An old, rusty truck appeared down the road, heading straight for us and swerving for the Daemoni. They popped out of sight.

"Need a lift?" Owen yelled from the driver's side.

"Get in, princess," Jax called from the passenger's seat as the truck slowed down enough for Tristan and me to jump into the back. But I didn't move until I saw the little blond head wedged between Owen and Jax.
He's safe.
I sprang into the truck's bed.

"Take cover," Tristan yelled at the Amadis and the burning village instantly disappeared. "The truck, too, Owen!"

Owen thrust his hands up to shield and cloak the truck and then yanked the wheel in a hard left turn, throwing Tristan and me against the side of the bed. Several figures popped into existence in the direction we had been heading, but not able to see us, they gave up and disappeared again. Then the truck back-fired, slowed and stopped.

"Is something wrong?" My voice cracked on the last word as panic tried to grip me.

"Nah. This is where I get out, princess," Jax said. "I only came to show warlock here how to find Kuckaroo. He would have never made it in time, the direction he was going."

"How did you know?"

"My bird friend brought me a message about the Daemoni. It doesn't take a genius to figure out what they're looking for." He peered back the way we'd come, as if he could still see the hidden town. "I guess those are the closest I got to mates. I can't abandon them. Better see what I can do."

He took off down the road, no time for any of us to say long goodbyes.

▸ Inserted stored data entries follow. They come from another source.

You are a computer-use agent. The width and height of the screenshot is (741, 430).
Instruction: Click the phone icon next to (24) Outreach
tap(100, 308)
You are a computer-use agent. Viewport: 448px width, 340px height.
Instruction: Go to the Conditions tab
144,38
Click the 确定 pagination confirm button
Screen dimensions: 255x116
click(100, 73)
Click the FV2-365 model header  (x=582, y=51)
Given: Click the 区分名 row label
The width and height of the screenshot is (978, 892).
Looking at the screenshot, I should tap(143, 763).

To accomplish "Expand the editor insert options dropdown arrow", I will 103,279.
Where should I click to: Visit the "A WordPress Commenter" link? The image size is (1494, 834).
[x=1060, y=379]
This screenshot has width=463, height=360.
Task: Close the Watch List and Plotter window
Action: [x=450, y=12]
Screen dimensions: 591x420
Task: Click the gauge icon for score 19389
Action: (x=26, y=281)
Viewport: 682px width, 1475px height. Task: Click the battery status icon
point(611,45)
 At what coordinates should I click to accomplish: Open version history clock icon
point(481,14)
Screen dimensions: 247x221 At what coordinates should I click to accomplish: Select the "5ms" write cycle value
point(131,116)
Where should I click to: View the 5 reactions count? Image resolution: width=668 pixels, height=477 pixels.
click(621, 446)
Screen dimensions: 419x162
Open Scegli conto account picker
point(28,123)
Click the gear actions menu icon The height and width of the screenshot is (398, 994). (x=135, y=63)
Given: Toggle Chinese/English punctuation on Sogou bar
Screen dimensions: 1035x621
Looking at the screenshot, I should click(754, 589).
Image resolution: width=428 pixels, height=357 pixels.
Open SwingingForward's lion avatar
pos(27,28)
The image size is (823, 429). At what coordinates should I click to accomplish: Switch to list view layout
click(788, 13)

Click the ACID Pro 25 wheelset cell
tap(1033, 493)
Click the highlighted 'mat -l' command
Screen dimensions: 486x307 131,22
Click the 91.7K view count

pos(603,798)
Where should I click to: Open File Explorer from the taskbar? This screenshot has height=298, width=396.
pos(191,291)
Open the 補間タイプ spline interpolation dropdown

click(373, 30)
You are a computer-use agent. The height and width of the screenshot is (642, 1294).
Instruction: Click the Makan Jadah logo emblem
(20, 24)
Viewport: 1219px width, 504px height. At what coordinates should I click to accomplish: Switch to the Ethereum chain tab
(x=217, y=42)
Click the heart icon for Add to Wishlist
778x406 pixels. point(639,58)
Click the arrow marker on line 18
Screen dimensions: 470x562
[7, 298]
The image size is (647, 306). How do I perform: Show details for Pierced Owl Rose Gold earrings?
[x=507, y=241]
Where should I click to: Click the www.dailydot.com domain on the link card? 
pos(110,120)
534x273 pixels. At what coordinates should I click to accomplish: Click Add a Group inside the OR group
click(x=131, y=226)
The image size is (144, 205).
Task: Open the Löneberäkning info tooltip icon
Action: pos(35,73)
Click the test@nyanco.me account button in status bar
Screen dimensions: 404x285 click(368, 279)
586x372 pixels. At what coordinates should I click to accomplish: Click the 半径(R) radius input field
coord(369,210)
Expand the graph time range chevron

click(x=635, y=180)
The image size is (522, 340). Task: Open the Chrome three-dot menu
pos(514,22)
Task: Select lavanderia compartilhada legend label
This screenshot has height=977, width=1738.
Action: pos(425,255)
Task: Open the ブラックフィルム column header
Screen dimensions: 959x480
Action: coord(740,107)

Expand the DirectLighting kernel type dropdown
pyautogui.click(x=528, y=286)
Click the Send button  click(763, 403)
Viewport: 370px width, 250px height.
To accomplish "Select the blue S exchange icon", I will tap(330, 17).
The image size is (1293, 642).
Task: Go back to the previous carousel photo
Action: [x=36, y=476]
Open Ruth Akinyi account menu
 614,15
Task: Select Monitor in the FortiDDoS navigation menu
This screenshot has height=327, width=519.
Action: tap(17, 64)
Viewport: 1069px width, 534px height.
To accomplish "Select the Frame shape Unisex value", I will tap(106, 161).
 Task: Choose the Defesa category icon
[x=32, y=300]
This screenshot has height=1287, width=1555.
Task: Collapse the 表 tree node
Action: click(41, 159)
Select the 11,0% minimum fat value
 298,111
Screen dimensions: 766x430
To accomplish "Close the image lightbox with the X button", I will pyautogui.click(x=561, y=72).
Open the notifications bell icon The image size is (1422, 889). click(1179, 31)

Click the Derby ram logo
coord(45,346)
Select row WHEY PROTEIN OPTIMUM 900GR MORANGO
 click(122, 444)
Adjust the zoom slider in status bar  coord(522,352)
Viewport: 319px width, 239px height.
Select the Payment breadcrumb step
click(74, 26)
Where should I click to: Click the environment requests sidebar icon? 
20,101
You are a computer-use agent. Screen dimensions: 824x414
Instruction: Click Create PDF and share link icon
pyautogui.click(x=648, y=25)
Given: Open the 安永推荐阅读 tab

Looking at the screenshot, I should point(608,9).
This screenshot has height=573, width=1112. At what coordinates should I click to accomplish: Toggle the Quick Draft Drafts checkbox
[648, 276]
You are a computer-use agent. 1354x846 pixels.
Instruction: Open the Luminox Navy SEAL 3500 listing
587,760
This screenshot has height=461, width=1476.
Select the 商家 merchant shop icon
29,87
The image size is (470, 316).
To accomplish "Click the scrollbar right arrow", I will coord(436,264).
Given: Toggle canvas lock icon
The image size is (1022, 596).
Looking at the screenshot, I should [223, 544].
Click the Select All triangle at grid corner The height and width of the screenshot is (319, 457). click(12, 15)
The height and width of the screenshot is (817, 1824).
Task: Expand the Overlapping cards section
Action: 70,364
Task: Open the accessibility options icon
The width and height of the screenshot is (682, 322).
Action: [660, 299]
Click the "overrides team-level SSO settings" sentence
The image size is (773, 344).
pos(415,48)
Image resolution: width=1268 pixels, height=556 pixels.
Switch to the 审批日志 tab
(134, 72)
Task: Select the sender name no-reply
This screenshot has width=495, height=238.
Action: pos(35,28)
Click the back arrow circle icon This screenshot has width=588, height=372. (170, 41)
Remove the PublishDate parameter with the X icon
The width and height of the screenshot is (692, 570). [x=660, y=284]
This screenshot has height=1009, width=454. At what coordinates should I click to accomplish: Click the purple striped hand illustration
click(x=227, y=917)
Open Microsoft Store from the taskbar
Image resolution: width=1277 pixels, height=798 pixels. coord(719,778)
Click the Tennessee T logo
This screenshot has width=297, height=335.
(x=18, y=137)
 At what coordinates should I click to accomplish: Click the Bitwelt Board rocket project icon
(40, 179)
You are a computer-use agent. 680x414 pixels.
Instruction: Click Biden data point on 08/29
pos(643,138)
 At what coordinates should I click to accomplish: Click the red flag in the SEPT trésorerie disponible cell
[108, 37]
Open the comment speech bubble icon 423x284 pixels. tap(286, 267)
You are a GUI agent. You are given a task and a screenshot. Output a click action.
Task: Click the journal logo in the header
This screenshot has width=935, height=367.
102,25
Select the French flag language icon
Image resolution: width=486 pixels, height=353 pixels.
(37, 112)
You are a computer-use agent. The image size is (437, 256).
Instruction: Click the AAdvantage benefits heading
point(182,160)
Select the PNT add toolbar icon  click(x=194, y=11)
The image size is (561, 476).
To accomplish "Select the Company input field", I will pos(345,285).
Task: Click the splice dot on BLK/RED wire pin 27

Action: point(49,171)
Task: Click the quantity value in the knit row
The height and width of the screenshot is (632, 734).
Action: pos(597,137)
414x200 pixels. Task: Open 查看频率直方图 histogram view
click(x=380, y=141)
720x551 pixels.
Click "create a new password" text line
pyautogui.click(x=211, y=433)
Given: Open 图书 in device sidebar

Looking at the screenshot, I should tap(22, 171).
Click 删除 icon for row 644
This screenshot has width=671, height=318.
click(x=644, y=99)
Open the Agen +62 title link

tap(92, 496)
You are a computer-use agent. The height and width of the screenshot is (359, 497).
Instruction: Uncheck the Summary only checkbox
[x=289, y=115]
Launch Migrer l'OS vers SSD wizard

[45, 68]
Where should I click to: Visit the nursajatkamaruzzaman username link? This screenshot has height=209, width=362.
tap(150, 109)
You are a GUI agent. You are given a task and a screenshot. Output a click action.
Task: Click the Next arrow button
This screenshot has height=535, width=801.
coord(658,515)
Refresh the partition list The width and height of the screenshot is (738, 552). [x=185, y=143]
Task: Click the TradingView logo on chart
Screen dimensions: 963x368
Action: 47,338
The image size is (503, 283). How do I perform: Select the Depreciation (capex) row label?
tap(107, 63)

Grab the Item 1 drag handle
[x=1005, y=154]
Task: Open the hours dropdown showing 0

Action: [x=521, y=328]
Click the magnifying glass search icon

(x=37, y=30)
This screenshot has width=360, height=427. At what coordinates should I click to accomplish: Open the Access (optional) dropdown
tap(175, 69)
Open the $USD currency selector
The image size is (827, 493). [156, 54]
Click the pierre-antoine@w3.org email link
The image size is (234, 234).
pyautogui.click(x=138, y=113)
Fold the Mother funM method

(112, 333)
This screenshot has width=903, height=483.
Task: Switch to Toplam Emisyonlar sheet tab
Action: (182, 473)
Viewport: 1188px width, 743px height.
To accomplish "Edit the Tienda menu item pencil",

"Thank you for everything," I called out.

"Any time, princess."

Owen jammed the truck into gear, and it lurched, then rumbled on. I jumped to the front of the bed and pulled Dorian through the open window to the cab, welding him against me, never wanting to let him go. I kissed all over the top of his head, every part that wasn't buried against me.

"Mom … can't … breathe," Dorian gasped against my chest.

I laughed, an unfamiliar sound mixed with joy and grief–joy to have my baby in my arms, grief for what we left behind.

"You have a plan, Scarecrow?" Tristan called over the truck's ear-splitting engine.

"You're the plan man," Owen yelled back.

"Can you still fly?"

Owen laughed. "Oh, yeah! Those were the only classes I didn't mind sitting through."

"There's a private air strip about a-hundred-and-fifty kilometers due west."

"Gotch'ya! It'll take a while with old Bertha here," Owen said, slapping the ancient truck's dashboard, "but we should get there before dark."

We rumbled along through the bush on no apparent road. The benefit of Owen's shield, besides the fact that it made us literally disappear in the Outback and lose the Daemoni, was that it magically protected us from the dust. Not that I could be any nastier with dirt stuck to the dried sweat and blood from the morning.

Tristan leaned against the front of the truck's bed, wrapped his arms around us and pulled us between his legs, Dorian still in my lap.

"I love you,
ma lykita
," Tristan murmured against my ear. "I'm sorry about earlier."

"Me, too. I have no idea what overcame me."

"Could have been Vanessa's mages messing with us before we saw them."

"Ah." I closed my eyes.
Bitch.
"You know I love you more than anything, right?"

"Of course."

"More than me?" Dorian asked.

I thought for a moment.
How do I explain the difference to a seven-year-old?
"Hmm … more than anything but Dorian. And Dorian, I love you more than anything but Dad. Okay?"

Dorian considered this for a moment. "Awesome. I'm the same as Dad."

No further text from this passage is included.